Survival of the social: the how & why of effective collaboration
If you’ve been following me for a while now, you’ll know that I often talk about the social aspect of being human and how it affects the way we work. That’s because I really do think that it’s key to business success, and is becoming increasingly important in a competitive and interconnected world. Quite simply, it’s our ability to collaborate that sets the human species apart, and ever increasingly, it’s the companies that harness this power appropriately that do well in the business arena.
Traditional company structures were hierarchical and operated under a command-and-control system; that’s now giving way to flatter organisations and a resurgence in matrix organisations with increased workplace democracy. While there are difficulties in the shift, these structures, when done well, allow for an increase in collaboration which in turn boosts employee engagement, innovation, and the overall business bottom-line.
So, how do you boost collaboration?

* * * * * * *

Objective:
Reproduce, word for word, the stretch of the collaboration passage from "Survival of the" through "the business arena.".

Provided data:
* * * * * * *

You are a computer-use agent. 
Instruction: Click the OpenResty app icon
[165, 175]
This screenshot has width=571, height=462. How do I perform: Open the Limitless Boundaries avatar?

* * * * * * *

Exercise output:
Survival of the social: the how & why of effective collaboration
If you’ve been following me for a while now, you’ll know that I often talk about the social aspect of being human and how it affects the way we work. That’s because I really do think that it’s key to business success, and is becoming increasingly important in a competitive and interconnected world. Quite simply, it’s our ability to collaborate that sets the human species apart, and ever increasingly, it’s the companies that harness this power appropriately that do well in the business arena.